[EXERCISE DATA]

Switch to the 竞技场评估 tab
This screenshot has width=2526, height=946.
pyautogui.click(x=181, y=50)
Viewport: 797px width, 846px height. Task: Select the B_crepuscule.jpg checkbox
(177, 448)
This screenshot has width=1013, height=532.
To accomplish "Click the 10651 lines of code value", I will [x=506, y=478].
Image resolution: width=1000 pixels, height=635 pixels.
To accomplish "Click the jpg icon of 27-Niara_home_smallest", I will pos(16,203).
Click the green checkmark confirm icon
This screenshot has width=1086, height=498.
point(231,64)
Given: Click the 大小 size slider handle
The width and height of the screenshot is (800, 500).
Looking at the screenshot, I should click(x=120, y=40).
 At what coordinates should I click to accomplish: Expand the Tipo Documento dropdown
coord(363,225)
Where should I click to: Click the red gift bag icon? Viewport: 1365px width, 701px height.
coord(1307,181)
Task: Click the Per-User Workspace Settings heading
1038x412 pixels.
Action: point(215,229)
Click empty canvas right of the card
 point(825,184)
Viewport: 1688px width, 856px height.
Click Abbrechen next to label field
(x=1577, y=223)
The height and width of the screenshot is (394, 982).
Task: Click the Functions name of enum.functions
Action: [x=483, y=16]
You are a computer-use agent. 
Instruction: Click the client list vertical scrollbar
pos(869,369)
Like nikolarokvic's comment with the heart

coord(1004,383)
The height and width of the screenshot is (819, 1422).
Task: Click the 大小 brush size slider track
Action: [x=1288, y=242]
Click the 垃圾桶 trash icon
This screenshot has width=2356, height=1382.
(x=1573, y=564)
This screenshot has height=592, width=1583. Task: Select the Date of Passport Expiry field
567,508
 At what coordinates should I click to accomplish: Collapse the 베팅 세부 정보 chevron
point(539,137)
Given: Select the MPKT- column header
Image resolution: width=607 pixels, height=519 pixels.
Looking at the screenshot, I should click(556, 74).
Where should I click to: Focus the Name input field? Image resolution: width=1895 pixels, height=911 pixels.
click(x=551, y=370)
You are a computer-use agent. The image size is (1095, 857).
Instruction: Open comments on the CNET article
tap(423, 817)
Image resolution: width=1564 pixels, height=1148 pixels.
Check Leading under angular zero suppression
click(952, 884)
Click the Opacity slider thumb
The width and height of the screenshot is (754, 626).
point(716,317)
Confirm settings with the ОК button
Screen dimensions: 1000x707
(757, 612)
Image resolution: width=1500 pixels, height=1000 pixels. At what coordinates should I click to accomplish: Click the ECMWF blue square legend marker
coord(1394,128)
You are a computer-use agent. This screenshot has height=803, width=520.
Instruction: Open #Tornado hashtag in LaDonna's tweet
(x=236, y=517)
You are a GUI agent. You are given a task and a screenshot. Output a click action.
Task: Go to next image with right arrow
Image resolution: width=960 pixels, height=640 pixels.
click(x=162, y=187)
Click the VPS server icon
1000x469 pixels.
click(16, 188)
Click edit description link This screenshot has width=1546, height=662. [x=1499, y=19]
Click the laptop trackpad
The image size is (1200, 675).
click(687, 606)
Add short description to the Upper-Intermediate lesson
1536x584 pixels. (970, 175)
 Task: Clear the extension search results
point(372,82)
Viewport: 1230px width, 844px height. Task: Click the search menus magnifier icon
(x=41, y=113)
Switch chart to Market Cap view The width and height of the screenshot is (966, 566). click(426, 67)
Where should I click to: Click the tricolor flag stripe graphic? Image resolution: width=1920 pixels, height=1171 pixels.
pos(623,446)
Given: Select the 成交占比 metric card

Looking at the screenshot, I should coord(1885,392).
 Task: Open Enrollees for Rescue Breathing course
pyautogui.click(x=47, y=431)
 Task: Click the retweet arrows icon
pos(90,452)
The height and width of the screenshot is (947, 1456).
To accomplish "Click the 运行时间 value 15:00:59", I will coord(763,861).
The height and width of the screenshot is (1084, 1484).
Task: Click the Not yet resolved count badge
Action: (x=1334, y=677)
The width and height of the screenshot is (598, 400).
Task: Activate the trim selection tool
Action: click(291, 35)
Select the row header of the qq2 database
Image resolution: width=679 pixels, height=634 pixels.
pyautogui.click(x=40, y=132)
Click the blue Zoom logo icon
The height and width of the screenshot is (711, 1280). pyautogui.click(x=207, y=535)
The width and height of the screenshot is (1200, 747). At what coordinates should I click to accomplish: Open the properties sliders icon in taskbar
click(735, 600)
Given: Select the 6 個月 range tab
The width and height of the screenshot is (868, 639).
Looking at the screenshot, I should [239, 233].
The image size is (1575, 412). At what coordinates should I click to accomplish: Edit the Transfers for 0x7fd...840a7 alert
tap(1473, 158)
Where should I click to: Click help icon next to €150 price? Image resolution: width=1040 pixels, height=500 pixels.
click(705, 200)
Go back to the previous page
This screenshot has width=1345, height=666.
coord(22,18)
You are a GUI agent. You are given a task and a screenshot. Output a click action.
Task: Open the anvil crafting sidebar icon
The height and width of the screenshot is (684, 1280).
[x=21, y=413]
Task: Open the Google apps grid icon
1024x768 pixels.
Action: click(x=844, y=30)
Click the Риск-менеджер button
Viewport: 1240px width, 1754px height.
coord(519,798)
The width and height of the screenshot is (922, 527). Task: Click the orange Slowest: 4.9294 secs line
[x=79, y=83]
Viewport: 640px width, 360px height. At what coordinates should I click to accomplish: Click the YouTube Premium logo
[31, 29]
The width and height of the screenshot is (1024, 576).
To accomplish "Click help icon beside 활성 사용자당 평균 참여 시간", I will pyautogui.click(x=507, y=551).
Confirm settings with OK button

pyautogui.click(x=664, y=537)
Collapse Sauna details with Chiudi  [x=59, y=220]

[/EXERCISE DATA]

TO DO:
Set down, word for word, every line from the line that holds "Task: Open the anvil crafting sidebar icon" to the end of the entries above, including both ends.

RESPONSE BOX:
Task: Open the anvil crafting sidebar icon
The height and width of the screenshot is (684, 1280).
[x=21, y=413]
Task: Open the Google apps grid icon
1024x768 pixels.
Action: click(x=844, y=30)
Click the Риск-менеджер button
Viewport: 1240px width, 1754px height.
coord(519,798)
The width and height of the screenshot is (922, 527). Task: Click the orange Slowest: 4.9294 secs line
[x=79, y=83]
Viewport: 640px width, 360px height. At what coordinates should I click to accomplish: Click the YouTube Premium logo
[31, 29]
The width and height of the screenshot is (1024, 576).
To accomplish "Click help icon beside 활성 사용자당 평균 참여 시간", I will pyautogui.click(x=507, y=551).
Confirm settings with OK button

pyautogui.click(x=664, y=537)
Collapse Sauna details with Chiudi  [x=59, y=220]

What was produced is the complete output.